Heather dpA wants our elections to be nice. Yeah nah

If you have seen the kinds of political attack ads that play on US television during the presidential campaigns you’ll know how nasty they can get.

One ad called Hillary Clinton a crook, another spent a long time outlining why Donald Trump isn’t fit to know the nuclear codes.

By contrast, our election campaigns are positively civil. A typical “attack” advert on New Zealand TV features some handsome kids rowing on a lake, music that sounds like Eminem and a two-second shot of the country’s most useless rowers crammed into a dinghy, dressed in the colours of the opposition parties. Ooooh. Mean.

And if that’s the way you prefer your elections – with a dash of decorum – it’s apparently time to brace yourself. We’re told attacks ads may pop up in this year’s election.

I can’t wait.  It’s about time the gloves come off fully.  As I am wont to say, politics is a dirty despicable game played by dirty despicable people.  

To find the best and perhaps only true example of a political attack ad in this country you have to go back to 1975. During that election campaign, National Party leader Robert Muldoon commissioned the infamous Dancing Cossacks ad, painting the Labour Government as communists. Muldoon might have won, but he’ll forever be remembered as the guy who played dirty.

Since then, Nicky Hagar has been honing his own version of attack politics, developing a knack for completing book after book just in time for an election campaign. The latest, Dirty Politics, had virtually no impact on the popularity of those it took aim at – John Key and the National Party.

During the 2005 campaign, it’s possible the Greens did suffer after the Exclusive Brethren published pamphlets comparing the Party to communists. The Greens claim it cost the party a seat in Parliament. But – after weeks of the media getting stuck into them – the impact on the Brethren was much worse. And to avoid a repeat after that stunt, Parliament passed the Electoral Finance Act.

It’s hard to imagine us tolerating the kinds of TV attack ads the US public has grown accustomed to. But there’s the warning. Americans have grown accustomed. Perhaps the vitriolic ads that play nowadays started as mild jibes decades ago.

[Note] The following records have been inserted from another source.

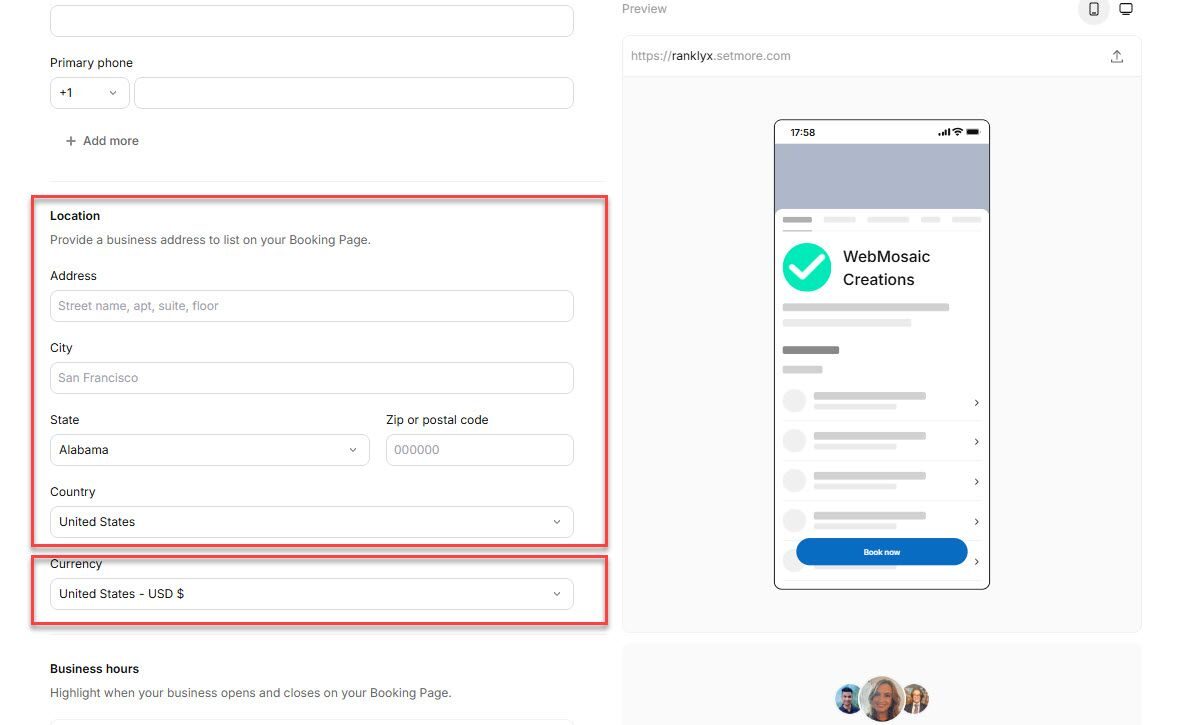The width and height of the screenshot is (1178, 725).
Task: Click the Primary phone number field
Action: [353, 93]
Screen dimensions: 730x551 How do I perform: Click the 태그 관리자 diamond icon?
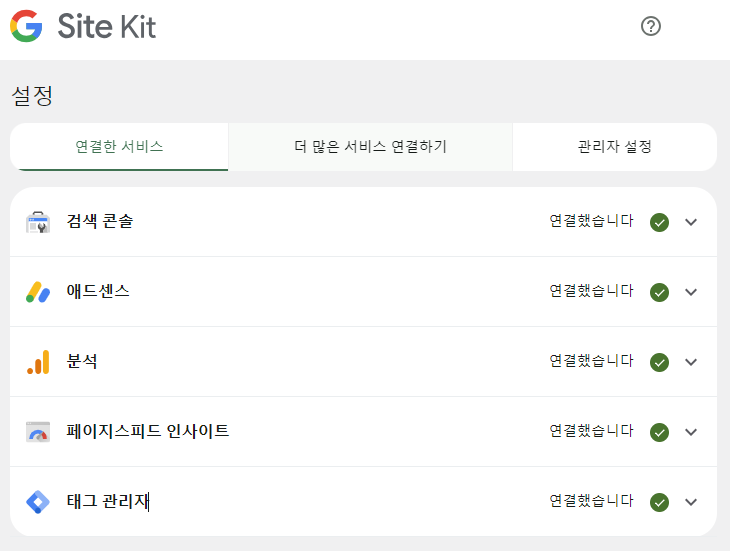(x=38, y=502)
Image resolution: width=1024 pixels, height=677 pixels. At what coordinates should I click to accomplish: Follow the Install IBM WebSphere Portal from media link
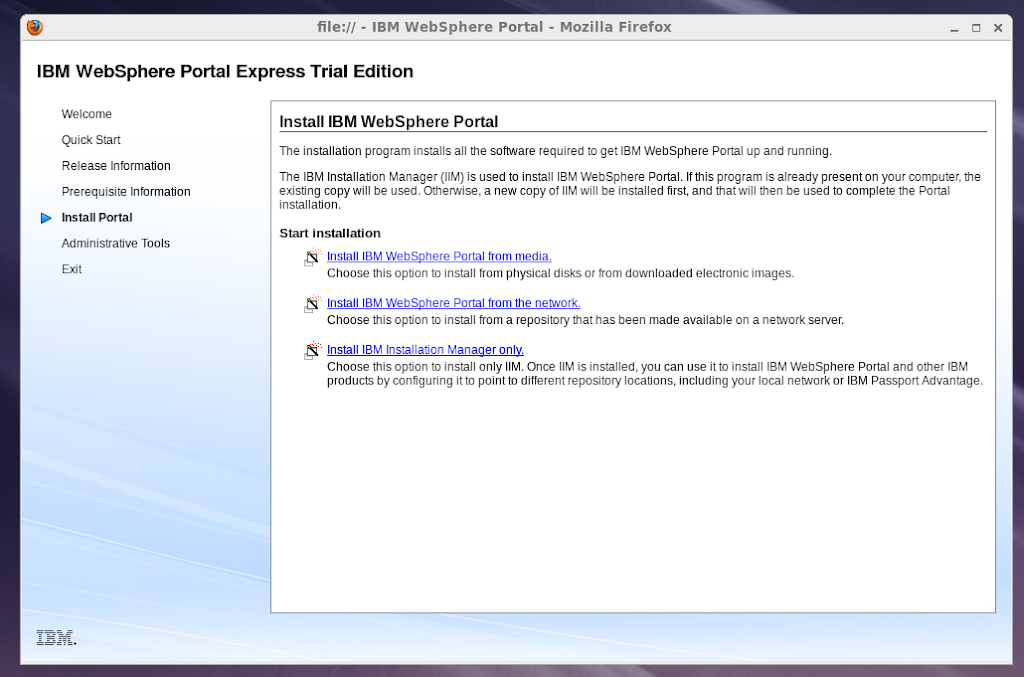click(x=439, y=257)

It’s impossible to rewrite our laws around advertising in time for this election, but they should be tightened nonetheless to avoid us eventually ending up where the US is now.

Remarkable don’t you think, that a journalist would be advocating for limitations on free speech?  Once again, it is typical of the media wanting to run the country instead of reporting on what’s happening within it.

As for Hager’s remarkable capacity to publish books just before the election – why on earth would we want to stop that?  He helped National win in 2014.  No doubt about it.

The media totally misread how voters view his work.  Long may it continue.

So, yes.  More of it please.   The voters, as always, are smart enough to figure it out.